As shown in Figure 6, the principle of the XGboost method is building a new cart tree model which is learning a new function to fit the residual predicted last iteration. The final regression result can be obtained by adding the regression values of all cart tree models.

The objective function of XGboost to predict residual consists of the loss function and the regularization term, as follows [21]:

$$\mathit{L}={\displaystyle \sum }_{i}l\left(y_i,{\widehat{y}}_i\right)+{\displaystyle \sum }_k\mathsf{\Omega }\left(f_k\right)={\displaystyle \sum }_{i=1}^{N}l\left(y_i,{\widehat{y}}_i^{\left(t-1\right)}+f_t\left(x_i\right)\right)+\mathsf{\Omega }\left(f_t\right)$$

(13)

where $l\left(y_i,{\widehat{y}}_i\right)$ is the loss function; $\mathsf{\Omega }\left(f_k\right)$ is the regularization term; $y_i$ is the sample; and ${\widehat{y}}_i$ is the predicted value of $y_i$. In this study, the loss function is a linear function which is as follows:

$$l\left(y_i,{\widehat{y}}_i\right)=MSE\left(y_i,{\widehat{y}}_i\right)$$

(14)

For each iteration, the objective function is optimized as follows:

(1) By expending the second-order Taylor of loss function term and removing the constant term $l\left(y_i,{\widehat{y}}_i^{\left(t-1\right)}\right)$, the loss function term can be optimized as follows:

$$\mathit{L}={\displaystyle \sum }_{i=1}^N(l(y_i,{\widehat{y}}_i^{\left(t-1\right)})+g_i{f}_t\left(x_i\right)+\frac{1}{2}{h}_i{f}_t^2\left(x_i\right))+\mathsf{\Omega }\left(f_t\right)$$

(15)

$$\mathit{L}={\displaystyle \sum }_{i=1}^N(g_i{f}_t\left(x_i\right)+\frac{1}{2}{h}_i{f}_t^2\left(x_i\right))+\mathsf{\Omega }\left(f_t\right)$$

(16)

where $g_i=\frac{\partial l\left(y_i,{\widehat{y}}_i^{\left(t-1\right)}\right)}{\partial {\widehat{y}}_i^{\left(t-1\right)}},h_i=\frac{{\partial }^{2}l\left(y_i,{\widehat{y}}_i^{\left(t-1\right)}\right)}{{\partial }^2{\widehat{y}}_i^{\left(t-1\right)}}$.

(2) By expanding the regularization term and removing the constant term, the regularization term can be optimized as follows:

$$\mathit{L}={\displaystyle \sum }_{i=1}^N(g_i{f}_t\left(x_i\right)+\frac{1}{2}{h}_i{f}_t^2\left(x_i\right))+\gamma T+\frac{1}{2}\lambda {\displaystyle \sum }_{j=1}^T{w}_j^2$$

(17)

$$\mathsf{\Omega }\left(f_t\right)=\gamma T+\frac{1}{2}\lambda {\displaystyle \sum }_{j=1}^T{w}_j^2$$

(18)

where $T$ is the number of leaf nodes and $w$ is the score of leaf nodes. γ, λ are regularization parameters.

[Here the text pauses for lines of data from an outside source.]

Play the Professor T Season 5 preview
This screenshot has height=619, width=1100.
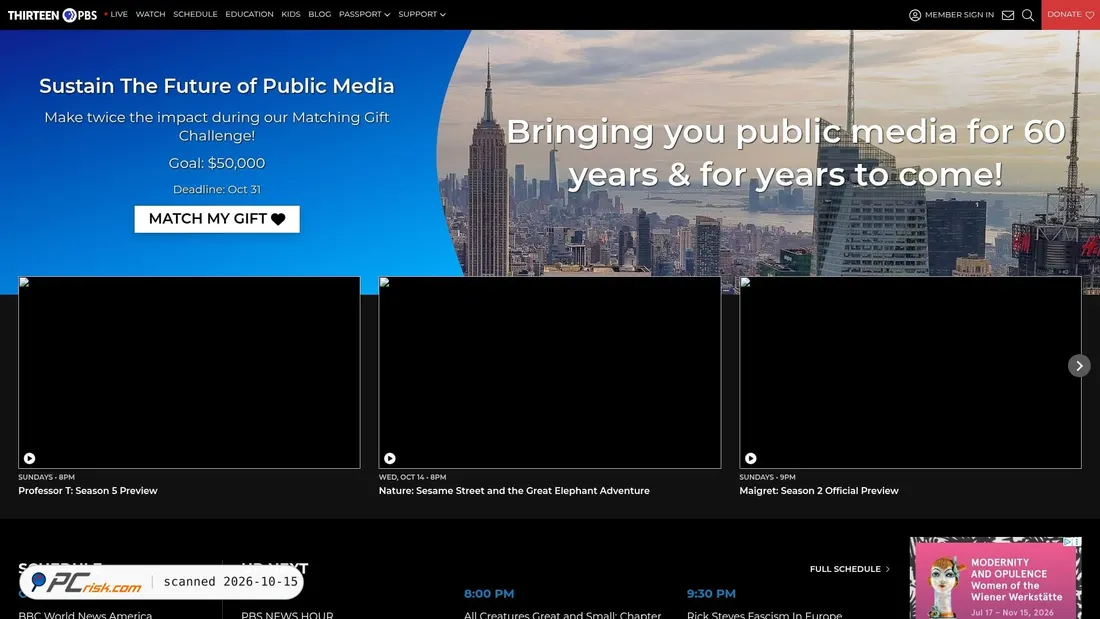coord(29,458)
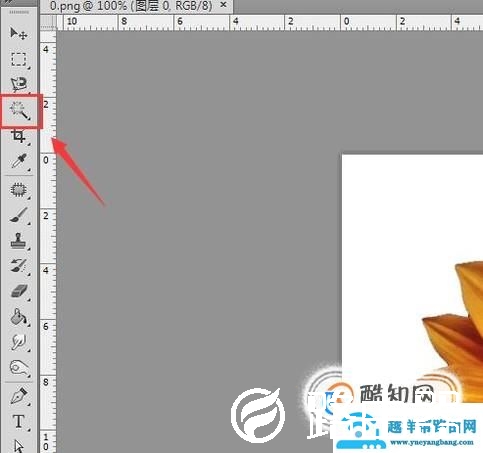Pick the Eyedropper tool
483x453 pixels.
point(19,161)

As $f_t\left(x_i\right)$ is a function about $w$, the objective functions can be converted to functions about $w$, that is, $f_t\left(x_i\right)=w_{q\left(x_i\right)}$, as follows:

$$\mathit{L}={\displaystyle \sum }_{j=1}^T[({\displaystyle \sum }_{i\in I_j}{g}_i)w_j+\frac{1}{2}({\displaystyle \sum }_{i\in I_j}{h}_i+\lambda )w_j^2]+\gamma T$$

(19)

(3) By solving the minimum value of the objective function, the optimal tree structure can be obtained as follows:

$$w_j=-\frac{{\sum }_{i\in I_j}{g}_i}{{\sum }_{i\in I_j}{h}_i+\lambda }$$

(20)

$$\mathit{L}=-\frac{1}{2}{\displaystyle \sum }_{j=1}^T\frac{{({\sum }_{i\in I_j}{g}_i)}^2}{{\sum }_{i\in I_j}{h}_i+\lambda }+\gamma T$$

(21)

By utilizing the unfailed points as the training set, it is possible to perform regression analysis to estimate the strain values at the failed points. For the parameter options of the XGboost method, when the fitting residual is less than 10⁴ or the number of iterations exceeds 1000, the iteration stops. And the maximum depth of the tree is 10.

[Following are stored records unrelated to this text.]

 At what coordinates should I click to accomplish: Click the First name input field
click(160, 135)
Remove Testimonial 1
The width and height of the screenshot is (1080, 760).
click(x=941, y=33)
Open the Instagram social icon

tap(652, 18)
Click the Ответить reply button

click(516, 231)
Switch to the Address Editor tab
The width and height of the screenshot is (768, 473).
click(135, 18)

4. Investigations into Strain Fitting Method Based on the XGboost Method

4.1. Correlation between Measuring Point Position and Identification Accuracy

In practical load monitoring, positioning measurement points at locations exhibiting strong correlation is more effective in accurately identifying bending moments. This viewpoint is similar to the results of related research studies focused on identifying ice loads [30] and impulse loads [14]. Moreover, measurement points with strong correlation can be used to build training sets for strain fitting with strong features. Therefore, it becomes imperative to investigate the correlation between the positions of measurement points and the identification accuracy of the bending moment.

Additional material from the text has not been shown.